ASSIGNED TASK
Set down every line of the data exactly, skipping the pictures.
++++
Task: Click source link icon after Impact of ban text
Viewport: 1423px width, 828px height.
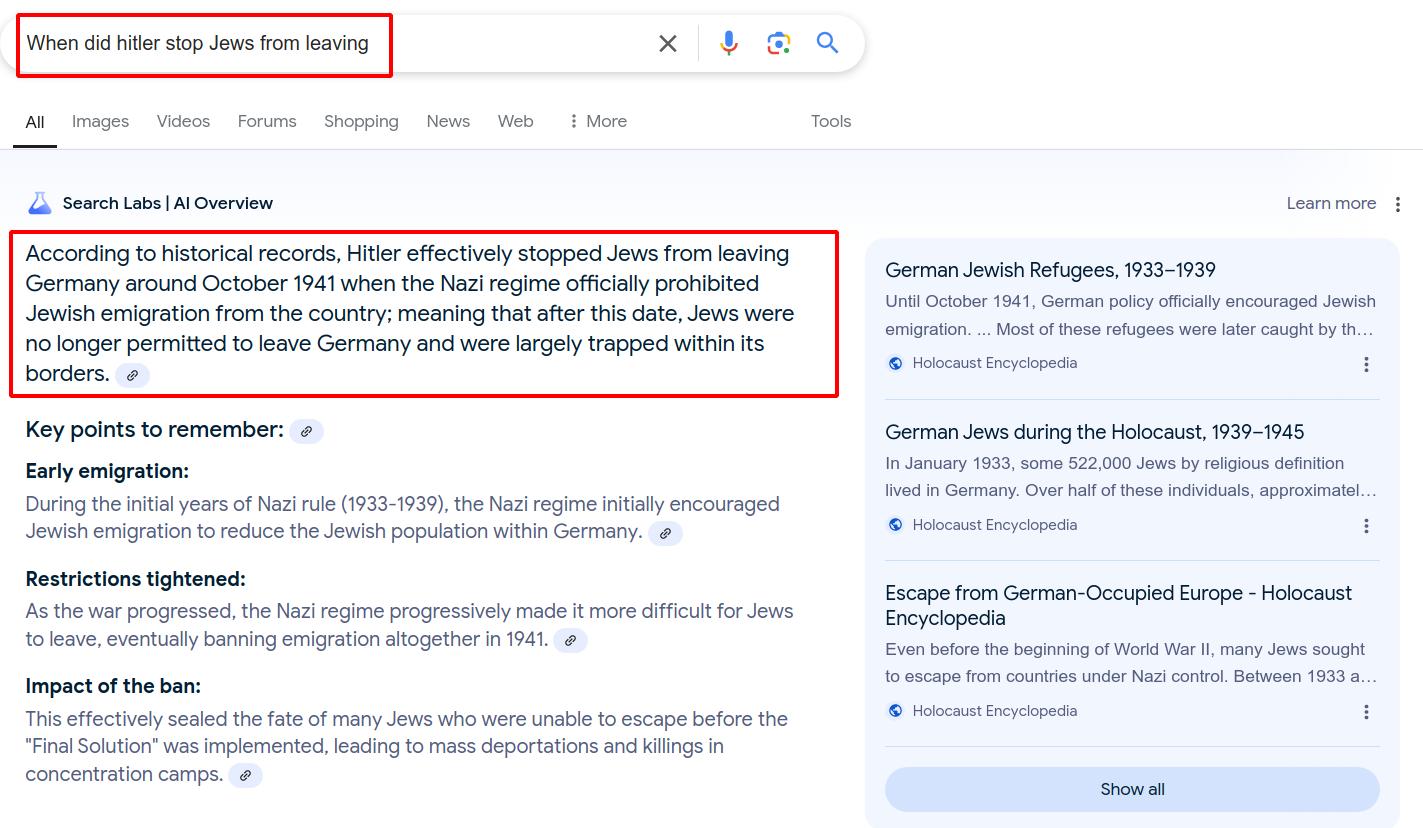Action: pos(245,775)
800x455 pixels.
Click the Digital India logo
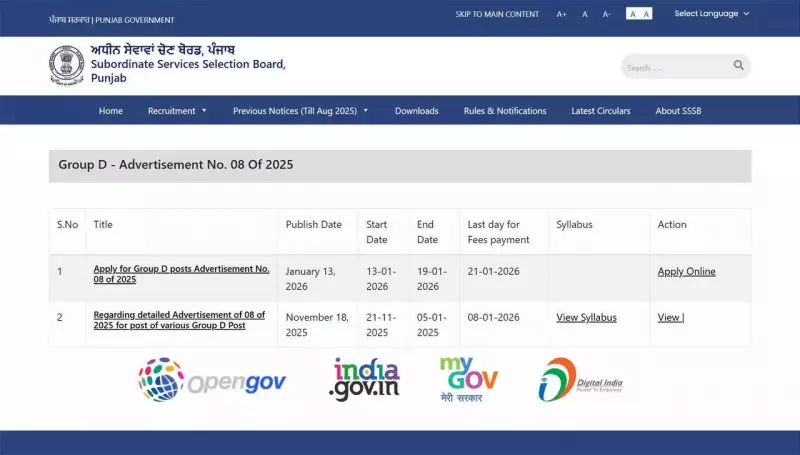(x=580, y=380)
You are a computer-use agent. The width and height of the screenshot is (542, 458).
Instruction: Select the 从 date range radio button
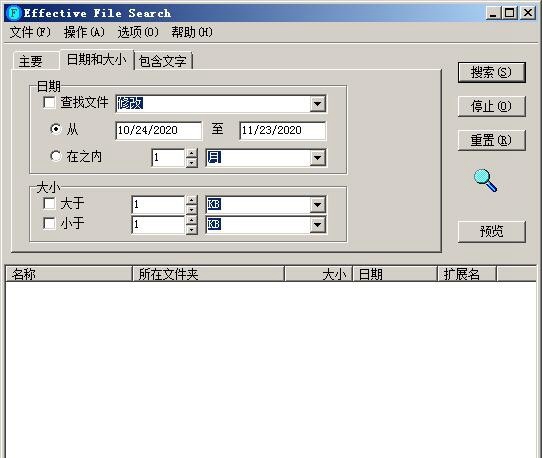click(56, 129)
++++
RESULT OF THIS TASK
Task: Click source link icon after Impact of ban text
Viewport: 1423px width, 828px height.
Action: pos(245,775)
800x455 pixels.
Click the Digital India logo
(x=580, y=380)
You are a computer-use agent. The width and height of the screenshot is (542, 458).
Instruction: Select the 从 date range radio button
click(56, 129)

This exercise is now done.